Faut-il supprimer l’Ancien Testament à la messe?

Pourquoi se croit-on obligé, lors de la messe, le lire un texte de l’Ancien Testament, qui n’est qu’une suite de tueries, génocides et autres violences. Il est vrai que beaucoup de ces textes sont pieusement écartés pour se concentrer sur les Livres Sapientiaux, que l’on étudie parce que les exégètes s’y croient tenus.

Le refus de l’Ancien Testament est une des plus anciennes hérésies chrétiennes, puisque c’est celle de Marcion qui, dès le IIe siècle, croyait en un deuxième dieu supérieur au Dieu de la Bible, c’est-à-dire de l’Ancien Testament. C’est aussi le lit de tous les antisémitismes, puisqu’Hitler lui-même voulait faire retirer l’Ancien Testament de la Bible et annexer Mein Kampf au Nouveau Testament. On se souvient des Torah (donc les cinq premiers livres de l’Ancien Testament) brulées pendant la Nuit de cristal. L’Eglise a toujours combattu de toutes ses forces cette déviance-là.

L’Ecriture est sainte et inspirée par le St Esprit. Toute l’Ecriture, Ancien Testament compris. Comme le disait Pascal, la foi catholique est crédible du fait des prophéties et des miracles, c’est-à-dire l’Ancien Testament qui voit ses prophéties réalisées en Jésus-Christ, et le Nouveau qui le voit réaliser les miracles qui permettent de croire que le Royaume de Dieu est parmi nous.

L’Ancien Testament raconte l’Histoire du salut depuis les origines et l’Alliance de Dieu avec son Peuple. Ce salut débute avec la Création du monde, qui est déjà une œuvre de salut car il vaut mieux exister qu’être dans le néant. Elle se poursuit avec l’Alliance avec Abraham, le don de la Loi au Sinaï, les promesses tenues au Peuple d’Israël malgré les vicissitudes de l’Histoire… Dont la promesse d’un Messie sauveur qui vient en Jésus, détruire l’ennemi ultime qu’est la mort, comme le dit St Paul (1 Co 15, 26). Mais si les Juifs attendaient ce Messie-là, c’est bien parce que les Livres prophétiques l’annonçaient, et que le Livre de Daniel et le Deuxième livre des Maccabées annonçaient la résurrection des morts.

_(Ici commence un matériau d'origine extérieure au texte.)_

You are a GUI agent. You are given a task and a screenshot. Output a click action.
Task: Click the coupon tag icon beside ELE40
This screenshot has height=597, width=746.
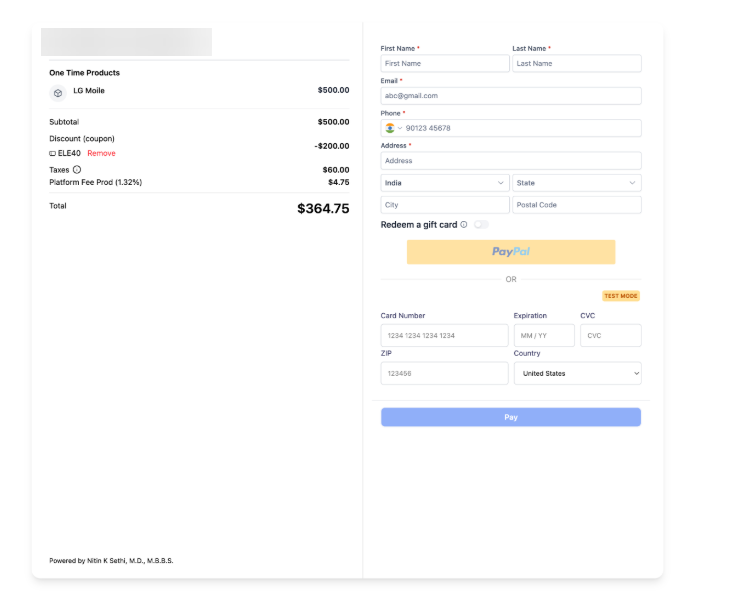(x=53, y=153)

Quant à la « suite de tueries, génocides et autres violences », et bien, nous avons envie de dire, c’est la vie. Malheureusement mais c’est la vie. La Bible n’est pas un conte de fée ou un roman à l’eau de rose, c’est l’Histoire spirituelle de l’humanité, avec ses ombres et lumières. D’ailleurs, à ce compte-là, il faudrait aussi supprimer le Nouveau Testament car, si la crucifixion du Christ, la lapidation d’Etienne et la persécution des chrétiens décrite dans l’Apocalypse ne sont pas des « tueries, génocides et autres violences », qu’est-ce que c’est ?

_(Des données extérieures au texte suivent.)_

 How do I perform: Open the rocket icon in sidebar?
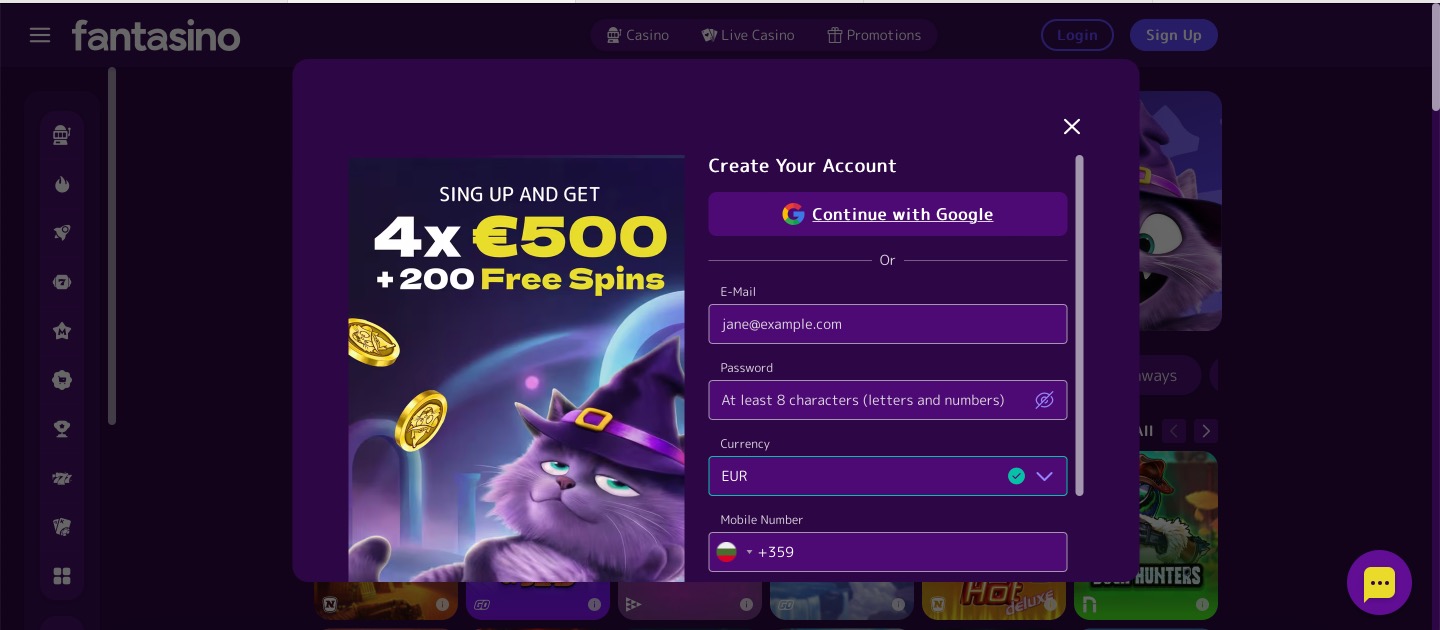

Et, pour dire que les textes violents sont « pieusement écartés » des lectures de la Liturgie au profit de « Livres Sapientiaux, que l’on étudie parce que les exégètes s’y croient tenus. », il faut que l’auteur de la question n’ait pas mis les pieds à la messe depuis longtemps pour dire une chose pareille. Qu’en est-il quand on lit le texte du sacrifice d’Abraham, épisode dérangeant s’il en est ? Les démêlées de la stérile Anne avec sa rivale avant qu’elle enfante le petit Samuel ? Le meurtre d’Urie et l’adultère avec Bethsabée ? Les Dix plaies d’Egypte, le passage de la Mer Rouge et la noyade des Egyptiens ?

On pourrait multiplier les exemples. Pour autant, notre foi catholique est bien que ces passages nous disent quelque chose d’une histoire sainte jusqu’à nos jours.